The deposit is a small, oxidised, high grade Graphite deposit. The planned mining method is conventional open pit truck and shovel using small, 60t to 90t excavators (e.g. Komatsu PC600 or equivalent) and 45t all-terrain dump trucks (Caterpillar 745 or equivalent). Trucks will comprise the main load and haul fleet with auxiliary bulldozers, graders, rollers, and loaders. At this stage no drill and blast activities are anticipated with exploration drilling showing the mineralisation and host rock to the modelled depth is free dig.

In terms of overall pit slopes, those chosen for Halberts Main Zone and other, smaller satellite pits are reasonably conservative by comparison with similar depth pits in oxidised rock elsewhere in Western Australia. The west wall (footwall) which includes the haul ramp, slopes 45° overall, whereas the east wall is at 36° overall slope angle.

Recent drilling has indicated a potential for significant pit water inflows. This will require pit wall drainage and boundary wells to reduce the phreatic zone along with in-pit dewatering.

A pit by pit analysis was undertaken and a specified case developed for each pit, with Halberts Main having a 5-bench fixed lead. Pushbacks were manually set based on the Pit by Pit graph and final pit shells selected.

Detailed pit designs were then created for each pit. Ramps were built into the footwalls with a dual lane ramp in Halberts Main and single width ramps in all the other pits due to their small size.

Processing will be via a reasonably standard flotation circuit with a trommel front end, a rougher and 5 cleaner flotation stages with attritioning between stages. Tailings will be thickened and sent to a conventional tailings storage facility.

The project processing plant is designed to treat 400ktpa of ore. The ROM ore will be scrubbed, followed by grinding, with graphite recovered by flotation. The process includes inter-stage re- grind milling of flotation cleaners’ concentrates to improve liberation and hence product purity.

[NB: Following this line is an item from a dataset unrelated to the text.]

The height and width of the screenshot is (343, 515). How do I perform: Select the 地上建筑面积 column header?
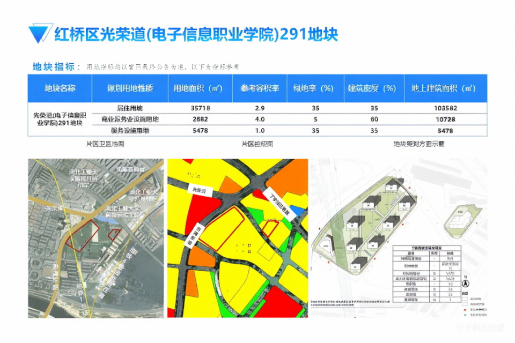pos(446,88)
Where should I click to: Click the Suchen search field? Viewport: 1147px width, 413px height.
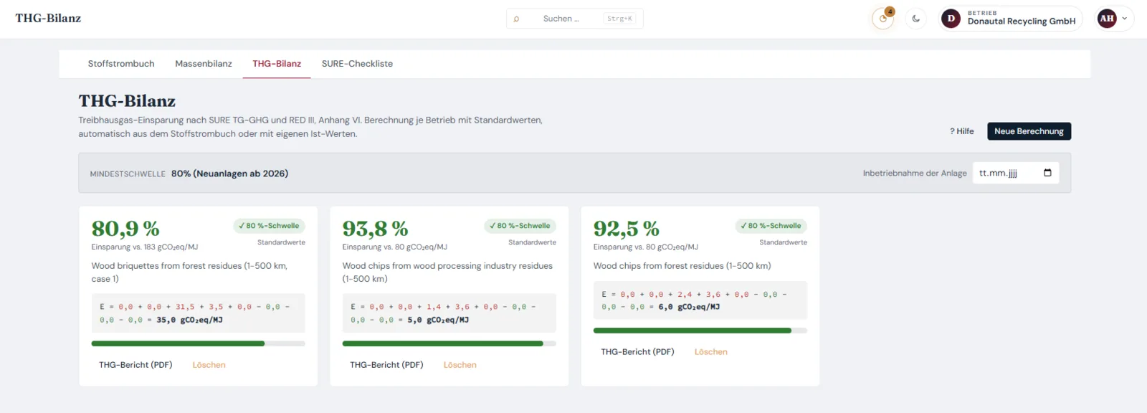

The flotation concentrate is then dewatered, dried and bagged.

The scrubbing and crushing plant will reduce ROM ore to P80 10mm and will operate 24hr/day with an operating time to match the processing plant. The circuit will comprise a ROM bin with discharge feeding a drum scrubber/screen assembly. Undersize material is pumped to the milling circuit with oversize material crushed by impact crusher.

Crusher product reports to the milling circuit which consists of a rod mill in closed circuit with a vibrating screen, to produce a product P80 of 500µm. Initial rod milling liberates the graphite flakes from the host gangue by milling to a size whereby optimum graphite recovery will be achieved in the subsequent flotation steps without undue breakage of the coarser graphite flakes.

Flotation feed is pumped to deslime cyclones (cut off 25µm), with slimes reporting to the tailings thickener and cyclones underflows reporting to the flotation circuit. The flotation circuit consists of rougher flotation followed by five stages of regrind milling and cleaner flotation.

Reagents used throughout the circuit consist of kerosene collector, polyfroth frother and sodium silicate depressant. Reagents will be stage dosed as required.

Tailings from the rougher and cleaner flotation circuits report to a tailings thickener and are pumped to the TSF. The flowsheet has all cleaner flotation tails reporting to the thickener i.e. the circuit is set-up as open- circuit. This results in a conservative position with respect to recoveries but simplifies control by eliminating recycle streams in the first instance. Thickener overflow water gravitates to the process water pond for recycling. Additional water is recovered from the TSF via a tailing return water system.

The high-grade graphite flotation concentrate is filtered using a plate and frame filter and dried using a rotary kiln dryer. The product is then sized over multideck screens and discharges into storage hoppers. From the concentrate bins the concentrate is transferred batch-wise by feeders to a bagging machine for packing into 1t bags. The bags are then loaded onto trucks for transport to Esperance for shipment.